Ending Extreme Sentencing is a Women's Rights Issue

by Savanna Jones

The mass incarceration of women has increased by more than 700 percent in the last several decades. That is more than double the already staggering rate of incarceration for men during the same time period. This important trend is often obscured by discussions that focus more broadly on movement in the “total” prison population, which is predominately male.  So, despite the unmitigated surge in women’s incarceration most recent reforms have primarily only reduced men’s population sizes.  In concrete numbers, while both populations reached a peak nationally in 2009, in the following six years the number of incarcerated “men in state prisons fell more than 5% … while the number of women in state prisons fell only a fraction of a percent (.29%).” In fact, according to the nonpartisan Prison Policy Initiative, in “35 states, women’s population numbers have fared far worse than mens, and in a few extraordinary states, women’s prison populations have even grown enough to counteract reductions in the men’s population.”

More troubling still, women are being increasingly slapped with extreme sentences. Life without possibility of parole (LWOP) is a sentence given in which the convicted individual will remain in prison for the entirety of their natural life, and they will not have potential access to a conditional release before they die.  In states that have abolished the death penalty, this is the most extreme sentence that can be imposed. This outrageous sentence of death in prison is supposedly reserved for, as prosecutors often quip, “the worst of the worst.” However, between 2008 to 2020, the “number of women serving sentences of life without possibility of parole soared [by] 43%,” which is greatly disproportionate to the “overall 2% increase in women imprisoned for violent crime” during that same period. Like with total prison populations, the population of women serving life without parole has increased substantially and much faster than men serving the same sentence.

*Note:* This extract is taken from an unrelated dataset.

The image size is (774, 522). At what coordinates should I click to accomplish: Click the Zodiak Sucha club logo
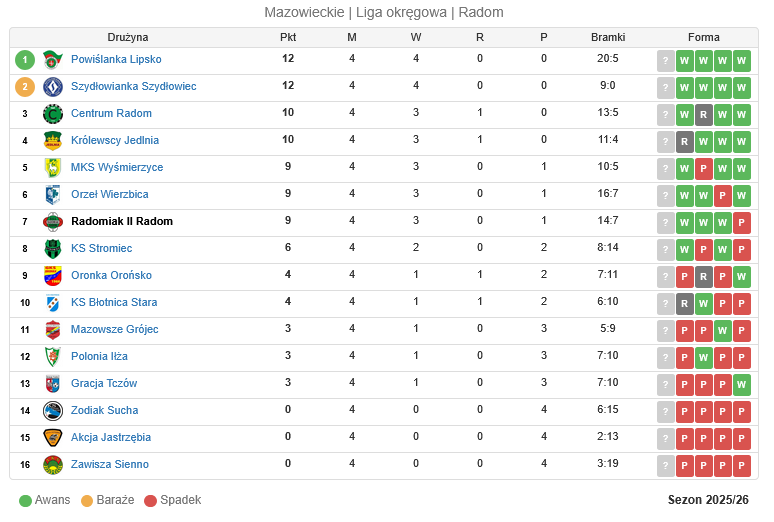pos(53,411)
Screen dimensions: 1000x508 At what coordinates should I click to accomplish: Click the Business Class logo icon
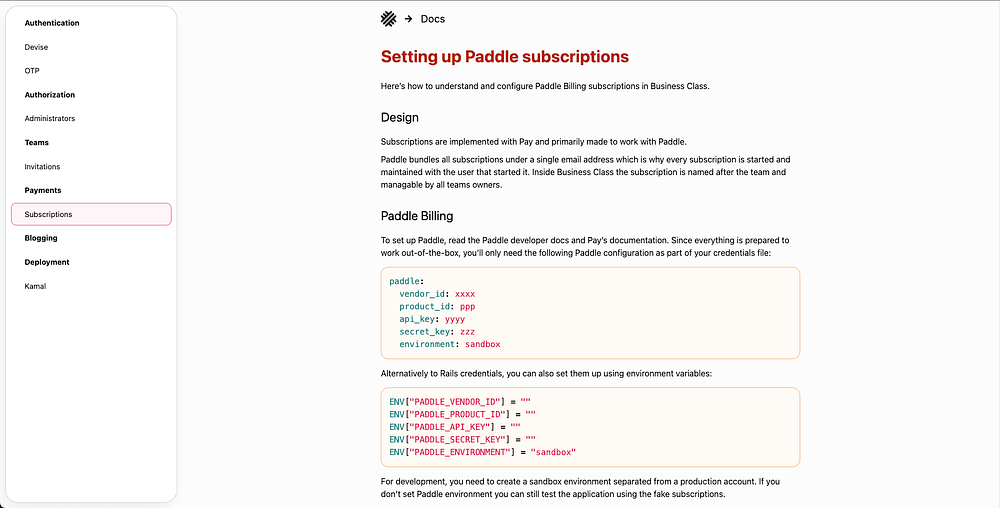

The leading reasons women find themselves sentenced to die in prison differ greatly from the reasons men wind up in the same position. Recent research suggests that gender-based stigmas and patriarchal views of femininity greatly affect women’s court outcomes for the worse. Critically, there has also been an increase in mandatory minimum laws that “require equally harsh punishments whether an offender is a major or minor participant in the crime.” Women who end up sentenced under these mandatory minimum laws are quite often victims of abuse and coercion who were only minor participants in the underlying crime. Ultimately, these mandatory minimum laws often end up harshly punishing abuse victims who never intended to commit a crime. At worst, these mandatory minimums—like felony murder—result in women being sentenced to die in prison when they never even pulled a trigger.